Directions - Retype the lines from the one containing "The width and height of the screenshot is (971, 491)." through the one containing "(1117, 499)", inclusive, with no changes.

Data section -

-=-=-=-=-

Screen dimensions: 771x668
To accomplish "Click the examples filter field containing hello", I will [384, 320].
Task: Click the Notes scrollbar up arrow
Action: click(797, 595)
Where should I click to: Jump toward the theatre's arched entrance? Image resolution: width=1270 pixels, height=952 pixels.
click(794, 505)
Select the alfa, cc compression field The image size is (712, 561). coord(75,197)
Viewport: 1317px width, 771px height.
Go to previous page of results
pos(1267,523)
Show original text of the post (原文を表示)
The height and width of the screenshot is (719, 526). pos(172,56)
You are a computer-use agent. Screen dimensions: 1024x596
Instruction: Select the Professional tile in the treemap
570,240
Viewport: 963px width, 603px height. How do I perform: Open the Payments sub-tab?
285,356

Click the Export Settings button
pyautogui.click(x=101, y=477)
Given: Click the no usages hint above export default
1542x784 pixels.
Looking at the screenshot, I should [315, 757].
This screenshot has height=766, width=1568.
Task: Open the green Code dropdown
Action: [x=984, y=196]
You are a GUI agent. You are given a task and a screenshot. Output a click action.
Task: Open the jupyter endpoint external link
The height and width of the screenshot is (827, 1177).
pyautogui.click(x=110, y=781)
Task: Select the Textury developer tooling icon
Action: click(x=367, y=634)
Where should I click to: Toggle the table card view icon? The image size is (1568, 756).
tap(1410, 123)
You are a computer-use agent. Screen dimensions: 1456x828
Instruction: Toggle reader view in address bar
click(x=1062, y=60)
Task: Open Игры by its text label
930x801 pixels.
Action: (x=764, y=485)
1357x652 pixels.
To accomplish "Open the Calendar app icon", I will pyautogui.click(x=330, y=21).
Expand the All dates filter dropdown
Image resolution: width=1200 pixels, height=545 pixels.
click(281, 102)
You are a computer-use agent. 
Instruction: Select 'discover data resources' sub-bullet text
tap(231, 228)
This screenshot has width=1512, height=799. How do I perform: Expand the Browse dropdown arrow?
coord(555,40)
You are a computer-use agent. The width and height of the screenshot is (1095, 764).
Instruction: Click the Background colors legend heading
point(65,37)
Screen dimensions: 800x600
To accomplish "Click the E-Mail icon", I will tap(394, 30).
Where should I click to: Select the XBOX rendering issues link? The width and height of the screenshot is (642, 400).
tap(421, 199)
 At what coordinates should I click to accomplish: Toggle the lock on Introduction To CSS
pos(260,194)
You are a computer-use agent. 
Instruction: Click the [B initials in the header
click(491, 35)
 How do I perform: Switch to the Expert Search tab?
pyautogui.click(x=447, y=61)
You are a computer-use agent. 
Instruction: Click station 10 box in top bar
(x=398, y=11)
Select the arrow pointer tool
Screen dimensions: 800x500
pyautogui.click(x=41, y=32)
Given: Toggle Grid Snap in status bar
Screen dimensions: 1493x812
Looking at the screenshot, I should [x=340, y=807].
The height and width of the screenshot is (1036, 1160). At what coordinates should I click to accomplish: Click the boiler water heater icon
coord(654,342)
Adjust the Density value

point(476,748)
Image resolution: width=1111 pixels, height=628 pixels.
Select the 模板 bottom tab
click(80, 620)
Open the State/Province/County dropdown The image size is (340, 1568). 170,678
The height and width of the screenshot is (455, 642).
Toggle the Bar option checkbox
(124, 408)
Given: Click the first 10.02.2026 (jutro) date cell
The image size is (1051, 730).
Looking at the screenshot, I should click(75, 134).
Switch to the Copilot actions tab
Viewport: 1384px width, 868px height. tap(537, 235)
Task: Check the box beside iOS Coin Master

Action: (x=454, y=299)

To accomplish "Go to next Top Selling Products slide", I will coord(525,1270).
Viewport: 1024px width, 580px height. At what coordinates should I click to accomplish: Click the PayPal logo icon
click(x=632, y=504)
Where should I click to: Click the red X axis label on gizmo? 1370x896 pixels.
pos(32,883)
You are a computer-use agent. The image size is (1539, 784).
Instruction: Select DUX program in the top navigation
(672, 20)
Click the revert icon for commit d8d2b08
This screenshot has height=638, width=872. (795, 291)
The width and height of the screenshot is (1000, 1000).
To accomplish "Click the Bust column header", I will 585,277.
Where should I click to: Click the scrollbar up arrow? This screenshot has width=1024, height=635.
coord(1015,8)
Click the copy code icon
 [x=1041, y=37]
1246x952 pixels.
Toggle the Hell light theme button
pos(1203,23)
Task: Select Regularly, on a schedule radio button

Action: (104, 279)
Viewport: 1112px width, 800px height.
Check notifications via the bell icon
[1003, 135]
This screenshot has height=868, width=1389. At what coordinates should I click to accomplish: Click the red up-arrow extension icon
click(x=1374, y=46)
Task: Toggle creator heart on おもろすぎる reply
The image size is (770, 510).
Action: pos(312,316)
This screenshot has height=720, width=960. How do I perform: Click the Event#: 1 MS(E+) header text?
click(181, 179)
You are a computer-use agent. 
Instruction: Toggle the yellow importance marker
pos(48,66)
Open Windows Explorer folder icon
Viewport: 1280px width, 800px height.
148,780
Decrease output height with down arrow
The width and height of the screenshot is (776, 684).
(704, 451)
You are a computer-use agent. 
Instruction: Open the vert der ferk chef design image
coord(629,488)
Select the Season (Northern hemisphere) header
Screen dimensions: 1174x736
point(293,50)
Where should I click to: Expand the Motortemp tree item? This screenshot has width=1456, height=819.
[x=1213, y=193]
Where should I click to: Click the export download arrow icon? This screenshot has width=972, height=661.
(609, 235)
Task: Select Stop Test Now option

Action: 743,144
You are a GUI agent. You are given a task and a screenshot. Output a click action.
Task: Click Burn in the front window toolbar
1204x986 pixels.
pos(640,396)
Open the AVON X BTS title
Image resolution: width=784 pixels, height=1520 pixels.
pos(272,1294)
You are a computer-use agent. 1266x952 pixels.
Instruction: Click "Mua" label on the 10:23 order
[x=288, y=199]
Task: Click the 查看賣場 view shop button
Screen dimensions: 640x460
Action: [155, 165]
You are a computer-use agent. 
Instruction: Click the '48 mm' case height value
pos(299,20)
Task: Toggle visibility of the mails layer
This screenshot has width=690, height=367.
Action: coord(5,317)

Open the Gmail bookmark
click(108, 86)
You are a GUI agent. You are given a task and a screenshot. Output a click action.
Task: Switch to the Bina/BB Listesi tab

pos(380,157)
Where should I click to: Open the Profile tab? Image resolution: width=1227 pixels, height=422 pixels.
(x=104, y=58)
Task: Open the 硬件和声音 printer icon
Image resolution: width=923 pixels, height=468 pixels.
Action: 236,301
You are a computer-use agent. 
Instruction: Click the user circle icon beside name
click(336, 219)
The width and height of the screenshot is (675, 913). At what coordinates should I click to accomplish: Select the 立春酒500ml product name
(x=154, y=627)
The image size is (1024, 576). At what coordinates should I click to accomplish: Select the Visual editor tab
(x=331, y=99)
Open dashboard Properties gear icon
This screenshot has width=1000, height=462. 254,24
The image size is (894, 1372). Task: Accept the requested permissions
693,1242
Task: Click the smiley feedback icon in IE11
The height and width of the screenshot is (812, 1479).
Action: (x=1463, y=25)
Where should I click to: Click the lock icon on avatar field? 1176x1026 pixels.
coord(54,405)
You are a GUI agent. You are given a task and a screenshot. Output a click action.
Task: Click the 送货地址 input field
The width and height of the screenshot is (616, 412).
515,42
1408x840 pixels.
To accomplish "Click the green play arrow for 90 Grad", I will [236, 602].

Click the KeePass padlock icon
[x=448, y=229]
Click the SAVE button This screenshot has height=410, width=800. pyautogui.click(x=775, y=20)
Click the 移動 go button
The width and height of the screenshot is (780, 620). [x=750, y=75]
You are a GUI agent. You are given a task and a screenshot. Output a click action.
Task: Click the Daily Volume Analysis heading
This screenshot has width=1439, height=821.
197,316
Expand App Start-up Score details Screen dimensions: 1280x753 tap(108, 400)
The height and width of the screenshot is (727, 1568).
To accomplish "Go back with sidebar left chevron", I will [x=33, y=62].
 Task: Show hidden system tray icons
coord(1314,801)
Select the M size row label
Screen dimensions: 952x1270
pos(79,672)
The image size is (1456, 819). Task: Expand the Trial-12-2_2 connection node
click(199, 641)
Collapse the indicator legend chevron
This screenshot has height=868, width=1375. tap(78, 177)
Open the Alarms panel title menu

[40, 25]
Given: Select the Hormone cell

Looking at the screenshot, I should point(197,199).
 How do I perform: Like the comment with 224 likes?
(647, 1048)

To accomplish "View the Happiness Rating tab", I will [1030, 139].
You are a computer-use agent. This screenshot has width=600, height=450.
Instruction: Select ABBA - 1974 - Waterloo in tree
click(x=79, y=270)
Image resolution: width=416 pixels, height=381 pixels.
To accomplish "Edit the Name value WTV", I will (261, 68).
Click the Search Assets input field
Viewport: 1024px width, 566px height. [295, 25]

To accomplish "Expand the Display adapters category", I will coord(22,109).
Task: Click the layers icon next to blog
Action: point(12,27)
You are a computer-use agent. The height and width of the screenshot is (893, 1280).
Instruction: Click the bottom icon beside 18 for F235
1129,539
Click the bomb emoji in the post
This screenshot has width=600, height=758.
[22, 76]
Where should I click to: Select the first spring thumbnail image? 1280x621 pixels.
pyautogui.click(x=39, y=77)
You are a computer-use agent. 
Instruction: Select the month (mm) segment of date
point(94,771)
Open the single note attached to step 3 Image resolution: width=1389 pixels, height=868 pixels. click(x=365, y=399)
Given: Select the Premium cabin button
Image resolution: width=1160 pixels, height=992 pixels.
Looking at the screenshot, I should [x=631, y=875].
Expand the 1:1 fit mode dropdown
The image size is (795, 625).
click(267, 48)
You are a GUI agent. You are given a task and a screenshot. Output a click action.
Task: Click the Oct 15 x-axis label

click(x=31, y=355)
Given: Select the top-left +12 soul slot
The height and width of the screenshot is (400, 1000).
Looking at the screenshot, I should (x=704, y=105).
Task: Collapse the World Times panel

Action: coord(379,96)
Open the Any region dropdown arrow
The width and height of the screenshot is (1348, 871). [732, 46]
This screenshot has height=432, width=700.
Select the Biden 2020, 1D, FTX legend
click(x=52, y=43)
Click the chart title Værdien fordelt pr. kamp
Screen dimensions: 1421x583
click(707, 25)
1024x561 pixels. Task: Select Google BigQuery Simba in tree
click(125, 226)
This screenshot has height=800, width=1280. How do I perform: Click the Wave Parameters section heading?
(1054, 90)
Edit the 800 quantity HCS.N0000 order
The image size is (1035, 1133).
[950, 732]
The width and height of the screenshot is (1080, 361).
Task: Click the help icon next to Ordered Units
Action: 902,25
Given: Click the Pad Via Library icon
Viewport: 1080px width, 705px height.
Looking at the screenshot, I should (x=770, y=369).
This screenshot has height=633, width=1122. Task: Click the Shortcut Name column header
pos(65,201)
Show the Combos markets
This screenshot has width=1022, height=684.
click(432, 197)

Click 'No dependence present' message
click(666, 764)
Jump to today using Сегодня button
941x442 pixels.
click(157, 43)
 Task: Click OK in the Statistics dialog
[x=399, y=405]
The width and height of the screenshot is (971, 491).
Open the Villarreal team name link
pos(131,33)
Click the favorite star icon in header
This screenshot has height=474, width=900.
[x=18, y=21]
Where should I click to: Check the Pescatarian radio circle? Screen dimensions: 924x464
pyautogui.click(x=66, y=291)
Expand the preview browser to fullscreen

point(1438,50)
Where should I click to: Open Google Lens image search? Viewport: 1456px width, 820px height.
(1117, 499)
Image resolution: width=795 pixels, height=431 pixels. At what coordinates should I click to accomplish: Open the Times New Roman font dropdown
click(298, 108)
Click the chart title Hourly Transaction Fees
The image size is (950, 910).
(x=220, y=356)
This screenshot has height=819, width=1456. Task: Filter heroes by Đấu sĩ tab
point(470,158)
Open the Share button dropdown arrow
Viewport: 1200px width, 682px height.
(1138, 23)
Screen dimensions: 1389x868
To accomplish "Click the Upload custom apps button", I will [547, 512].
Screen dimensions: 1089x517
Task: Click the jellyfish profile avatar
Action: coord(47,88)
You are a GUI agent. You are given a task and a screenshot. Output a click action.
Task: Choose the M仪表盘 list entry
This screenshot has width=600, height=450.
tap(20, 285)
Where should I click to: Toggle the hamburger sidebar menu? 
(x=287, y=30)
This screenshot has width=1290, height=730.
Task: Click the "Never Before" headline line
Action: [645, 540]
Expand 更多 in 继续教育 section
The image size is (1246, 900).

-=-=-=-=-

Finished exercise -
The width and height of the screenshot is (971, 491).
Open the Villarreal team name link
pos(131,33)
Click the favorite star icon in header
This screenshot has height=474, width=900.
[x=18, y=21]
Where should I click to: Check the Pescatarian radio circle? Screen dimensions: 924x464
pyautogui.click(x=66, y=291)
Expand the preview browser to fullscreen

point(1438,50)
Where should I click to: Open Google Lens image search? Viewport: 1456px width, 820px height.
(1117, 499)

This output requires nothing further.